Likewise, Mary gave birth to Jesus as a human person, even though she had nothing to do with His divine nature (now merged with a human nature), which existed eternally. She gave birth to “the man Who was God,” so she is the mother of God (the Son). At no time have Catholics or Orthodox thought that Mary was “mother” of God the Father or the Holy Spirit. It is only from sheer misunderstanding that anything other than this was thought to be implied by “Mother of God.” Many notable Protestants have also used the title:

She became the Mother of God, in which work so many and such great good things are bestowed on her as pass man’s understanding. For on this there follows all honor, all blessedness, and her unique place in the whole of mankind, among which she has no equal, namely, that she had a child by the Father in heaven, and such a Child . . . Hence men have crowded all her glory into a single word, calling her the Mother of God . . . None can say of her nor announce to her greater things, even though he had as many tongues as the earth possesses flowers and blades of grass: the sky, stars; and the sea, grains of sand. It needs to be pondered in the heart what it means to be the Mother of God.

(Martin Luther, Commentary on the Magnificat, 1521; in Luther’s Works, Pelikan et al, volume 21, 326)

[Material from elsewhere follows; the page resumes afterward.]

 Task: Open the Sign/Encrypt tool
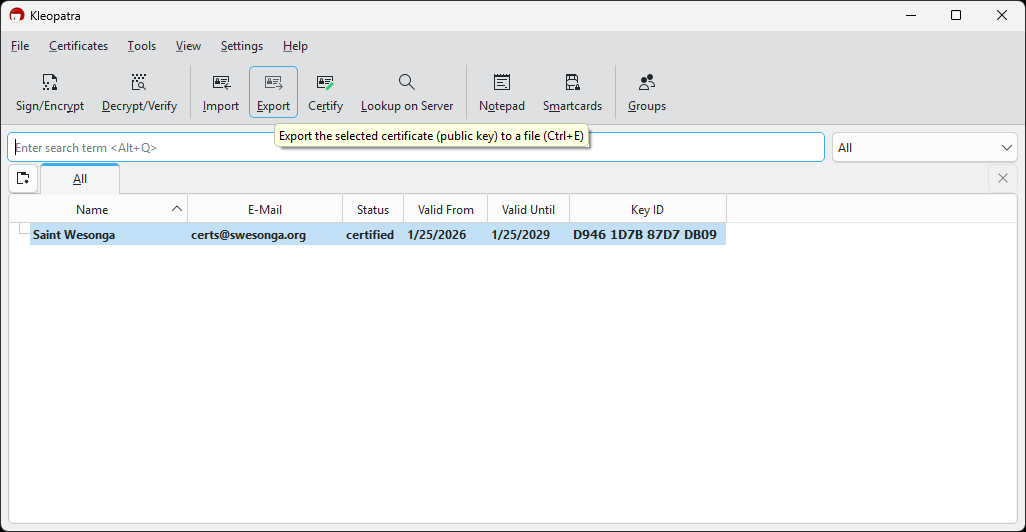(50, 92)
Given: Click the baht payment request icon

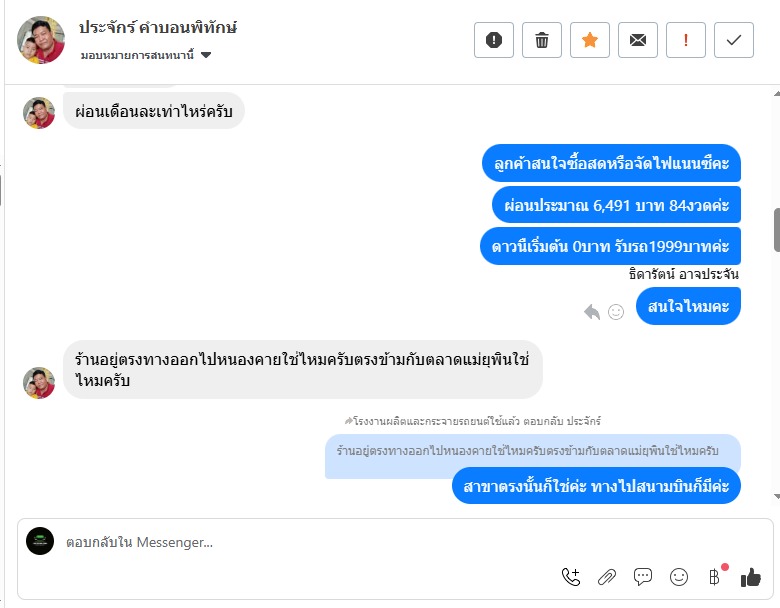Looking at the screenshot, I should pos(715,577).
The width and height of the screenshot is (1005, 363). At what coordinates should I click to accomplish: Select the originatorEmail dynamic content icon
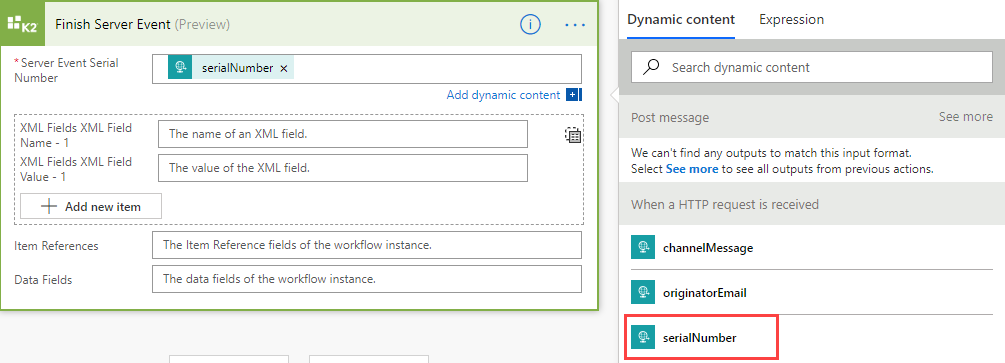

On account of this personal union and communion of the natures, Mary, the most blessed virgin, did not conceive a mere, ordinary human being, but a human being who is truly the Son of the most high God, as the angel testifies. He demonstrated his divine majesty even in his mother’s womb in that he was born of a virgin without violating her virginity. Therefore she is truly the mother of God and yet remained a virgin.

(Formula of Concord, from 1577: one of the Lutheran confessions, translated by Arthur C. Piepkorn: Solid Declaration, Article VIII: “The Person of Christ,” section 9)

The description of Mary as the “Mother of God” was and is sensible, permissible and necessary as an auxiliary Christological proposition.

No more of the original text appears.